Records from a collection:
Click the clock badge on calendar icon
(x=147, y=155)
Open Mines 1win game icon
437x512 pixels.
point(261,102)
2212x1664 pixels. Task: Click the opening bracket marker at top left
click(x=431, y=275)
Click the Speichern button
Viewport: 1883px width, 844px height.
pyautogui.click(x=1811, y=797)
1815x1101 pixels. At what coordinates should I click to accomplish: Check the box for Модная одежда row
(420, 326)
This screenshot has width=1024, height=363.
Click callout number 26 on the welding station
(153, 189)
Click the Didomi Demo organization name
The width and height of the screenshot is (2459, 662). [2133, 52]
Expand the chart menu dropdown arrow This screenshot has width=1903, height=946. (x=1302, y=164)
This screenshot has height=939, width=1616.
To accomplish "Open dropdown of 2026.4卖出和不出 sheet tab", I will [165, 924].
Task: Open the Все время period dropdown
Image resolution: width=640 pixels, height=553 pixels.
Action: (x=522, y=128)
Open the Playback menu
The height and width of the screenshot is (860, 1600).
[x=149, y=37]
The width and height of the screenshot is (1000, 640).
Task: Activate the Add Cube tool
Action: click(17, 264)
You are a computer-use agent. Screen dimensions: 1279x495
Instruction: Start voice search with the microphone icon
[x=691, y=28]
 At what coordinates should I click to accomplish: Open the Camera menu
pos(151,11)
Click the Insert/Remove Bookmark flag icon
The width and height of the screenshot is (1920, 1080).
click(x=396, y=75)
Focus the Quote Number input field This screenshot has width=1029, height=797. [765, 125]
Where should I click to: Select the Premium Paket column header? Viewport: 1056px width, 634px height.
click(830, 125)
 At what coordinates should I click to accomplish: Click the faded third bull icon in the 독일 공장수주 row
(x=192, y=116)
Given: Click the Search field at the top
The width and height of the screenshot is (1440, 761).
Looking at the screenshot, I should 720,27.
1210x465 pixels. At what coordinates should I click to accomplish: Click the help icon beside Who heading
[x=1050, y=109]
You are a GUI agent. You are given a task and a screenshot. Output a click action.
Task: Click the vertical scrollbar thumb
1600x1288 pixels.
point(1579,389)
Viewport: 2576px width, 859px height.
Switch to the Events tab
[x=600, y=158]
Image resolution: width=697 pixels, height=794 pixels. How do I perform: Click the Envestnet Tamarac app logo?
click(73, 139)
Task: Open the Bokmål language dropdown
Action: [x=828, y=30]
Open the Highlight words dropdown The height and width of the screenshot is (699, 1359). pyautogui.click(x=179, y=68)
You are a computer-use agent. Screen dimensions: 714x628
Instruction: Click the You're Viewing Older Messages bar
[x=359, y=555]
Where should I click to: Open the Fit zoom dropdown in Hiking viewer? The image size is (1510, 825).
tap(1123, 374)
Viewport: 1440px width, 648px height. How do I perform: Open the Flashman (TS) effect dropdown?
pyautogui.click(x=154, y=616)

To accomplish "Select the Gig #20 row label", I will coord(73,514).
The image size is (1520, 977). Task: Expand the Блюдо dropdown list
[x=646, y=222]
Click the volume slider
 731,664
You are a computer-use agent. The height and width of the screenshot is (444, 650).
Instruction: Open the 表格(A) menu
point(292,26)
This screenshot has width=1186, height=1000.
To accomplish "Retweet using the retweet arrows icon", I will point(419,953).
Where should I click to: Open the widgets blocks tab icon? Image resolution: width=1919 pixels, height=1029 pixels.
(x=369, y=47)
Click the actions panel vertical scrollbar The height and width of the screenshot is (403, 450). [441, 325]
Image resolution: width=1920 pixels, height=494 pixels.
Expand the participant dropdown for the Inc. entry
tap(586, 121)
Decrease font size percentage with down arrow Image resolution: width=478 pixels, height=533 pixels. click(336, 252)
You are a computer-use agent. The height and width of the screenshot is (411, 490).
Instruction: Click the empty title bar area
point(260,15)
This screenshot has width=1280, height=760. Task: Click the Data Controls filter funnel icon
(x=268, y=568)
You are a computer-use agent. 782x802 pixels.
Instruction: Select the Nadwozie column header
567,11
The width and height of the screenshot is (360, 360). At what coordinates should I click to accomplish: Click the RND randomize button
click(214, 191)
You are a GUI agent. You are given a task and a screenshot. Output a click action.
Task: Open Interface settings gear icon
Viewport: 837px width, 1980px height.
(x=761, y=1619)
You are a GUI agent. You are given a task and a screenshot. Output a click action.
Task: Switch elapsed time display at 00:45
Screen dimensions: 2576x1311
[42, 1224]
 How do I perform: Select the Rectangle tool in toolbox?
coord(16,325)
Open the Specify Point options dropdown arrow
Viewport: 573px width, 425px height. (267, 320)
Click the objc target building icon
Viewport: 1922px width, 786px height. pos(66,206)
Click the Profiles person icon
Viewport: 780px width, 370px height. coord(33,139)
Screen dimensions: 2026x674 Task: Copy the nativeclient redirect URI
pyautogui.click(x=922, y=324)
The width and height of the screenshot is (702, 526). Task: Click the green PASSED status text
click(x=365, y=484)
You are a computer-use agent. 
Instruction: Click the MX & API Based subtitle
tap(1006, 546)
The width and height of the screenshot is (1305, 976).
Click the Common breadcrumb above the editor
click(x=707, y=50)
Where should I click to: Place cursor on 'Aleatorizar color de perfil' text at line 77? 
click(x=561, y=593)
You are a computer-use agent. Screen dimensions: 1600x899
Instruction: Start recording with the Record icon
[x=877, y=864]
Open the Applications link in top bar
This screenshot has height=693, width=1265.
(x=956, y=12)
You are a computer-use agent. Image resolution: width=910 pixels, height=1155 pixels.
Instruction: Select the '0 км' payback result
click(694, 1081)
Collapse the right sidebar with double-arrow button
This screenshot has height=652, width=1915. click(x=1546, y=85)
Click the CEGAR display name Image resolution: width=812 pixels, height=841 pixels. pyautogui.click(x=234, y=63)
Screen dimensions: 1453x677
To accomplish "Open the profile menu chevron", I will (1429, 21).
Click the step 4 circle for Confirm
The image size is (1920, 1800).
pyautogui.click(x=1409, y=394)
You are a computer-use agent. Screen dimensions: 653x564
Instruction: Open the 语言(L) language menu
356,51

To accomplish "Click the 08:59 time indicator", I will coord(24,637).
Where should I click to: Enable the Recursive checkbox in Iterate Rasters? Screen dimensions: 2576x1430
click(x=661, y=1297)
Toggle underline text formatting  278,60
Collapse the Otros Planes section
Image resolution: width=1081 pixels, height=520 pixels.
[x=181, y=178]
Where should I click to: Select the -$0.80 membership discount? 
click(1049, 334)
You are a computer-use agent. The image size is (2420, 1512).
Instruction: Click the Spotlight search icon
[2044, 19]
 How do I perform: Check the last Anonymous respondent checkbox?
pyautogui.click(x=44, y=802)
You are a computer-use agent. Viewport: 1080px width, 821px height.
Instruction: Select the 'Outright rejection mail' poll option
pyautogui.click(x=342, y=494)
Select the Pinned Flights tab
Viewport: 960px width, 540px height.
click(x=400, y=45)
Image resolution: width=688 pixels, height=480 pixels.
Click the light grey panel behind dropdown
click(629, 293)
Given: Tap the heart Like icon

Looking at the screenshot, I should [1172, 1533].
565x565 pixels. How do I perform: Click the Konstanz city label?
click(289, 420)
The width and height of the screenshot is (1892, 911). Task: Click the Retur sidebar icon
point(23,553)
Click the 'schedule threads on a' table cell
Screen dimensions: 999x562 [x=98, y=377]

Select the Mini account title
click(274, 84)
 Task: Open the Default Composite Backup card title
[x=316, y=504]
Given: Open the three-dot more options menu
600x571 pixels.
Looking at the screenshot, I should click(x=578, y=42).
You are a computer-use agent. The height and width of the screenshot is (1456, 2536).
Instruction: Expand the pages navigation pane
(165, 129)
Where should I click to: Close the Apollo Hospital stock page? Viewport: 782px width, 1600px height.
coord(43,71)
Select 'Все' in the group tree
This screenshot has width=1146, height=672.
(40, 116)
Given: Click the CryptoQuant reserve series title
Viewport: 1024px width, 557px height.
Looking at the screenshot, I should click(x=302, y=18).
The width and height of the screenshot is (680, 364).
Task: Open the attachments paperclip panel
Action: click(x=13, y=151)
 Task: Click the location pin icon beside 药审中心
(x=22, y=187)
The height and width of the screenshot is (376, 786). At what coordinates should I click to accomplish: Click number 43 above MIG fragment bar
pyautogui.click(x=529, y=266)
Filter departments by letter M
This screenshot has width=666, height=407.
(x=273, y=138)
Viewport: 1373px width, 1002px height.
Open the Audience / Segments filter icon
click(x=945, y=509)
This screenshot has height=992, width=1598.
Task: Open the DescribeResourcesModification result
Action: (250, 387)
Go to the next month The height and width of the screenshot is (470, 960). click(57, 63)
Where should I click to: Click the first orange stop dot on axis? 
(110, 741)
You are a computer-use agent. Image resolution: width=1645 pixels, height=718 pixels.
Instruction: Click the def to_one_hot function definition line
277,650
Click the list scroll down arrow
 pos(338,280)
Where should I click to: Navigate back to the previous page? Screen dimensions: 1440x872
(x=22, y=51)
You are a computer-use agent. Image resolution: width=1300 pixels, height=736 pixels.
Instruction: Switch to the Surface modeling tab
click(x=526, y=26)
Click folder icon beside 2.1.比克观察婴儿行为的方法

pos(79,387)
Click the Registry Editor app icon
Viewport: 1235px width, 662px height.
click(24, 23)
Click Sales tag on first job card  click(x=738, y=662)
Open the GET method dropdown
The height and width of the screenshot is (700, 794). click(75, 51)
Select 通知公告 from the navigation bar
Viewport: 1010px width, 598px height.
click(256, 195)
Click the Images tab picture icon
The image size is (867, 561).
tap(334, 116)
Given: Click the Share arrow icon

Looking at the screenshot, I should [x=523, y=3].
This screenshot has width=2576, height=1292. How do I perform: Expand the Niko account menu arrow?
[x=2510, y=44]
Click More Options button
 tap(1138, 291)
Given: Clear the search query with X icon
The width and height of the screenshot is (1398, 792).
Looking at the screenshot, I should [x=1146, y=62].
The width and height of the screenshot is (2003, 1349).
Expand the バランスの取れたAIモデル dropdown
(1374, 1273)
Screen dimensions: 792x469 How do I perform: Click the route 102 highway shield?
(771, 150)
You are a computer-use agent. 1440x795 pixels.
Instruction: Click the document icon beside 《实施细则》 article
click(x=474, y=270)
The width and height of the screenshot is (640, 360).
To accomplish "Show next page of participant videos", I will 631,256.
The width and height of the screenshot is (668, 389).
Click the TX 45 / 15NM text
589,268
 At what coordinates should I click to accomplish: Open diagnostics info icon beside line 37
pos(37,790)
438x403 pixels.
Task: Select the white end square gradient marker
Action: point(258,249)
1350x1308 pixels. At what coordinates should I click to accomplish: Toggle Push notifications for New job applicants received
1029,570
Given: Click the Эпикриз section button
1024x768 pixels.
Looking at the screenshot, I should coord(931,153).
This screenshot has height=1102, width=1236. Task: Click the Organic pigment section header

Exercise -> Please pull out every line of the records above that contains the string "what".

Written response ->
1815x1101 pixels. At what coordinates should I click to accomplish: Check the box for Модная одежда row
 At what coordinates should I click to accomplish: Open the Camera menu
 At what coordinates should I click to accomplish: Click the faded third bull icon in the 독일 공장수주 row
1210x465 pixels. At what coordinates should I click to accomplish: Click the help icon beside Who heading
The width and height of the screenshot is (360, 360). At what coordinates should I click to accomplish: Click the RND randomize button
The height and width of the screenshot is (376, 786). At what coordinates should I click to accomplish: Click number 43 above MIG fragment bar
 At what coordinates should I click to accomplish: Open diagnostics info icon beside line 37
1350x1308 pixels. At what coordinates should I click to accomplish: Toggle Push notifications for New job applicants received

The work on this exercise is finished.